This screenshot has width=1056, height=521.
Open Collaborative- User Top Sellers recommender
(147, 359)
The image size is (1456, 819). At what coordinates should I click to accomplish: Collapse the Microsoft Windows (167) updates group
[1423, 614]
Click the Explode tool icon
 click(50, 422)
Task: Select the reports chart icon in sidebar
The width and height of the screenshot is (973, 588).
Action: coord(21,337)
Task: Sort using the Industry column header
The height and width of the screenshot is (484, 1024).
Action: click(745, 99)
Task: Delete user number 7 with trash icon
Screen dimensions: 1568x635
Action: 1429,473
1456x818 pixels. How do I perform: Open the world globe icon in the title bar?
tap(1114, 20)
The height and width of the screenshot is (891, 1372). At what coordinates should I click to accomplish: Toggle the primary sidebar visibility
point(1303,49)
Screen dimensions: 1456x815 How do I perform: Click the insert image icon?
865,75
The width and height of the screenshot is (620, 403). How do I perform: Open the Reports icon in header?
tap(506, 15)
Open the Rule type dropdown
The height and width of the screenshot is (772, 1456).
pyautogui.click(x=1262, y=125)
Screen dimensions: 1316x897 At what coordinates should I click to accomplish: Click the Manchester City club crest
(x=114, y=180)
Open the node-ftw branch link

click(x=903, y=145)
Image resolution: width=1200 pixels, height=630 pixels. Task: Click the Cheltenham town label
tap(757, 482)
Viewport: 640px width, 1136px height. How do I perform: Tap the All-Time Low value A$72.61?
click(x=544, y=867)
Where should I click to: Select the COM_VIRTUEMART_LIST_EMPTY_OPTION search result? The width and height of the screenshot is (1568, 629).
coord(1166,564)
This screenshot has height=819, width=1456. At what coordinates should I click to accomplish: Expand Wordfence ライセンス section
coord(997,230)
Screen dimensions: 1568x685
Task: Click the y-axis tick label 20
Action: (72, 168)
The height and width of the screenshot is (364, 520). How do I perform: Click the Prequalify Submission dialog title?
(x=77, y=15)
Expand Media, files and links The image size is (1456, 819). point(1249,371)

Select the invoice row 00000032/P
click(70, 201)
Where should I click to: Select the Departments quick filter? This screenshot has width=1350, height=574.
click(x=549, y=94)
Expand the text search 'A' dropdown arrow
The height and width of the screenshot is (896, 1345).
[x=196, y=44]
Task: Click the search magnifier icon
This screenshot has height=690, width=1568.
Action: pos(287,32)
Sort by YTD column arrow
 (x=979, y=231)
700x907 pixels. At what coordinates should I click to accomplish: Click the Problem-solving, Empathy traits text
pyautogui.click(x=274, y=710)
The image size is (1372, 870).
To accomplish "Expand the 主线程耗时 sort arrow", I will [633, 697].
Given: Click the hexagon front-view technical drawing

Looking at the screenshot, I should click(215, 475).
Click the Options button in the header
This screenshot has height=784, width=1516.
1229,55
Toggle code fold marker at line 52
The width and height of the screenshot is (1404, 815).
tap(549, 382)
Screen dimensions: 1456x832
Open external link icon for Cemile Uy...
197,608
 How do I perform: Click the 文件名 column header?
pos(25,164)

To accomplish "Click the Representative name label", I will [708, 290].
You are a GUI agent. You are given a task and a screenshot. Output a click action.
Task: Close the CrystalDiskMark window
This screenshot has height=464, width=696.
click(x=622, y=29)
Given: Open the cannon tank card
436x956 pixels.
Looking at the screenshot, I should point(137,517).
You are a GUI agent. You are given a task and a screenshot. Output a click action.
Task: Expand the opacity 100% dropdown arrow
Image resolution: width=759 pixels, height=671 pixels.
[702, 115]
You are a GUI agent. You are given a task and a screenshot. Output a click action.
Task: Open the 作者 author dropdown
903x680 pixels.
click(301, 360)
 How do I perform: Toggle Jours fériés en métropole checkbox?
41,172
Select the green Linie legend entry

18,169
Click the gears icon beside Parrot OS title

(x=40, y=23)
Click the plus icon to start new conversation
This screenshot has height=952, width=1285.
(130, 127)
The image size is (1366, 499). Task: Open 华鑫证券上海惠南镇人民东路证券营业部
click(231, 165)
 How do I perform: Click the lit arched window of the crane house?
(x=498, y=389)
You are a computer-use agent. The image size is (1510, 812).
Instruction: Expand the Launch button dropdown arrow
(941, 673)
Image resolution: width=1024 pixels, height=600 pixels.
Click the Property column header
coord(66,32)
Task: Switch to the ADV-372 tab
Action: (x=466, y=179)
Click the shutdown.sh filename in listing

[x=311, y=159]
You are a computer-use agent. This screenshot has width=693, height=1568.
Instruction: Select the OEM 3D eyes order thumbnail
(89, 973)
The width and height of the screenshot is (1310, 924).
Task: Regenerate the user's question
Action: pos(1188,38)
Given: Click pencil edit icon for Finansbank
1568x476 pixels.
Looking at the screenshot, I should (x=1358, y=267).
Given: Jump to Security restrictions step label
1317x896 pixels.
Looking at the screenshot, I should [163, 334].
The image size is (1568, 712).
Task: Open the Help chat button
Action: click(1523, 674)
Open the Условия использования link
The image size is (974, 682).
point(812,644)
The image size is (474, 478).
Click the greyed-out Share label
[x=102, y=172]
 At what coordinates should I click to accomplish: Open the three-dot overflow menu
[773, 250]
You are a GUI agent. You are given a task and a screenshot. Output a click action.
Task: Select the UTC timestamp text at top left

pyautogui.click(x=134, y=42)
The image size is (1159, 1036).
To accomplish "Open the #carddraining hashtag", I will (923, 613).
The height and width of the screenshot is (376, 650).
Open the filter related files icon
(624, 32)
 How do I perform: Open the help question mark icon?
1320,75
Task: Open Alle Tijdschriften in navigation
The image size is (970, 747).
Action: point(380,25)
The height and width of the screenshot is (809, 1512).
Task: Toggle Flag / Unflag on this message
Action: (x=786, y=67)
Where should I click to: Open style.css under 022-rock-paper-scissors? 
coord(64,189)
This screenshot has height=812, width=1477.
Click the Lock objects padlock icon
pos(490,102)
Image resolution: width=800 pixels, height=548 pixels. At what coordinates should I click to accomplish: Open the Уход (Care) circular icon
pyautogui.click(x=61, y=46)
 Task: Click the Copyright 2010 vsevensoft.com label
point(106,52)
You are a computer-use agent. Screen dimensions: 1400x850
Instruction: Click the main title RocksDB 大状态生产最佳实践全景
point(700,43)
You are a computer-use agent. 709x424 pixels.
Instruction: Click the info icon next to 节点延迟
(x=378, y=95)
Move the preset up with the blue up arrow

═══

_What you are asked to do:_
Please reproduce every one of the rows above word for word, without changing anything.

_Task solution:_
This screenshot has width=1056, height=521.
Open Collaborative- User Top Sellers recommender
(147, 359)
The image size is (1456, 819). At what coordinates should I click to accomplish: Collapse the Microsoft Windows (167) updates group
[1423, 614]
Click the Explode tool icon
 click(50, 422)
Task: Select the reports chart icon in sidebar
The width and height of the screenshot is (973, 588).
Action: coord(21,337)
Task: Sort using the Industry column header
The height and width of the screenshot is (484, 1024).
Action: click(745, 99)
Task: Delete user number 7 with trash icon
Screen dimensions: 1568x635
Action: 1429,473
1456x818 pixels. How do I perform: Open the world globe icon in the title bar?
tap(1114, 20)
The height and width of the screenshot is (891, 1372). At what coordinates should I click to accomplish: Toggle the primary sidebar visibility
point(1303,49)
Screen dimensions: 1456x815 How do I perform: Click the insert image icon?
865,75
The width and height of the screenshot is (620, 403). How do I perform: Open the Reports icon in header?
tap(506, 15)
Open the Rule type dropdown
The height and width of the screenshot is (772, 1456).
pyautogui.click(x=1262, y=125)
Screen dimensions: 1316x897 At what coordinates should I click to accomplish: Click the Manchester City club crest
(x=114, y=180)
Open the node-ftw branch link

click(x=903, y=145)
Image resolution: width=1200 pixels, height=630 pixels. Task: Click the Cheltenham town label
tap(757, 482)
Viewport: 640px width, 1136px height. How do I perform: Tap the All-Time Low value A$72.61?
click(x=544, y=867)
Where should I click to: Select the COM_VIRTUEMART_LIST_EMPTY_OPTION search result? The width and height of the screenshot is (1568, 629).
coord(1166,564)
This screenshot has height=819, width=1456. At what coordinates should I click to accomplish: Expand Wordfence ライセンス section
coord(997,230)
Screen dimensions: 1568x685
Task: Click the y-axis tick label 20
Action: (72, 168)
The height and width of the screenshot is (364, 520). How do I perform: Click the Prequalify Submission dialog title?
(x=77, y=15)
Expand Media, files and links The image size is (1456, 819). point(1249,371)

Select the invoice row 00000032/P
click(70, 201)
Where should I click to: Select the Departments quick filter? This screenshot has width=1350, height=574.
click(x=549, y=94)
Expand the text search 'A' dropdown arrow
The height and width of the screenshot is (896, 1345).
[x=196, y=44]
Task: Click the search magnifier icon
This screenshot has height=690, width=1568.
Action: pos(287,32)
Sort by YTD column arrow
 (x=979, y=231)
700x907 pixels. At what coordinates should I click to accomplish: Click the Problem-solving, Empathy traits text
pyautogui.click(x=274, y=710)
The image size is (1372, 870).
To accomplish "Expand the 主线程耗时 sort arrow", I will [633, 697].
Given: Click the hexagon front-view technical drawing

Looking at the screenshot, I should click(215, 475).
Click the Options button in the header
This screenshot has height=784, width=1516.
1229,55
Toggle code fold marker at line 52
The width and height of the screenshot is (1404, 815).
tap(549, 382)
Screen dimensions: 1456x832
Open external link icon for Cemile Uy...
197,608
 How do I perform: Click the 文件名 column header?
pos(25,164)

To accomplish "Click the Representative name label", I will [708, 290].
You are a GUI agent. You are given a task and a screenshot. Output a click action.
Task: Close the CrystalDiskMark window
This screenshot has height=464, width=696.
click(x=622, y=29)
Given: Open the cannon tank card
436x956 pixels.
Looking at the screenshot, I should point(137,517).
You are a GUI agent. You are given a task and a screenshot. Output a click action.
Task: Expand the opacity 100% dropdown arrow
Image resolution: width=759 pixels, height=671 pixels.
[702, 115]
You are a GUI agent. You are given a task and a screenshot. Output a click action.
Task: Open the 作者 author dropdown
903x680 pixels.
click(301, 360)
 How do I perform: Toggle Jours fériés en métropole checkbox?
41,172
Select the green Linie legend entry

18,169
Click the gears icon beside Parrot OS title

(x=40, y=23)
Click the plus icon to start new conversation
This screenshot has height=952, width=1285.
(130, 127)
The image size is (1366, 499). Task: Open 华鑫证券上海惠南镇人民东路证券营业部
click(231, 165)
 How do I perform: Click the lit arched window of the crane house?
(x=498, y=389)
You are a computer-use agent. The image size is (1510, 812).
Instruction: Expand the Launch button dropdown arrow
(941, 673)
Image resolution: width=1024 pixels, height=600 pixels.
Click the Property column header
coord(66,32)
Task: Switch to the ADV-372 tab
Action: (x=466, y=179)
Click the shutdown.sh filename in listing

[x=311, y=159]
You are a computer-use agent. This screenshot has width=693, height=1568.
Instruction: Select the OEM 3D eyes order thumbnail
(89, 973)
The width and height of the screenshot is (1310, 924).
Task: Regenerate the user's question
Action: pos(1188,38)
Given: Click pencil edit icon for Finansbank
1568x476 pixels.
Looking at the screenshot, I should (x=1358, y=267).
Given: Jump to Security restrictions step label
1317x896 pixels.
Looking at the screenshot, I should [163, 334].
The image size is (1568, 712).
Task: Open the Help chat button
Action: click(1523, 674)
Open the Условия использования link
The image size is (974, 682).
point(812,644)
The image size is (474, 478).
Click the greyed-out Share label
[x=102, y=172]
 At what coordinates should I click to accomplish: Open the three-dot overflow menu
[773, 250]
You are a GUI agent. You are given a task and a screenshot. Output a click action.
Task: Select the UTC timestamp text at top left

pyautogui.click(x=134, y=42)
The image size is (1159, 1036).
To accomplish "Open the #carddraining hashtag", I will (923, 613).
The height and width of the screenshot is (376, 650).
Open the filter related files icon
(624, 32)
 How do I perform: Open the help question mark icon?
1320,75
Task: Open Alle Tijdschriften in navigation
The image size is (970, 747).
Action: point(380,25)
The height and width of the screenshot is (809, 1512).
Task: Toggle Flag / Unflag on this message
Action: (x=786, y=67)
Where should I click to: Open style.css under 022-rock-paper-scissors? 
coord(64,189)
This screenshot has height=812, width=1477.
Click the Lock objects padlock icon
pos(490,102)
Image resolution: width=800 pixels, height=548 pixels. At what coordinates should I click to accomplish: Open the Уход (Care) circular icon
pyautogui.click(x=61, y=46)
 Task: Click the Copyright 2010 vsevensoft.com label
point(106,52)
You are a computer-use agent. Screen dimensions: 1400x850
Instruction: Click the main title RocksDB 大状态生产最佳实践全景
point(700,43)
You are a computer-use agent. 709x424 pixels.
Instruction: Click the info icon next to 节点延迟
(x=378, y=95)
Move the preset up with the blue up arrow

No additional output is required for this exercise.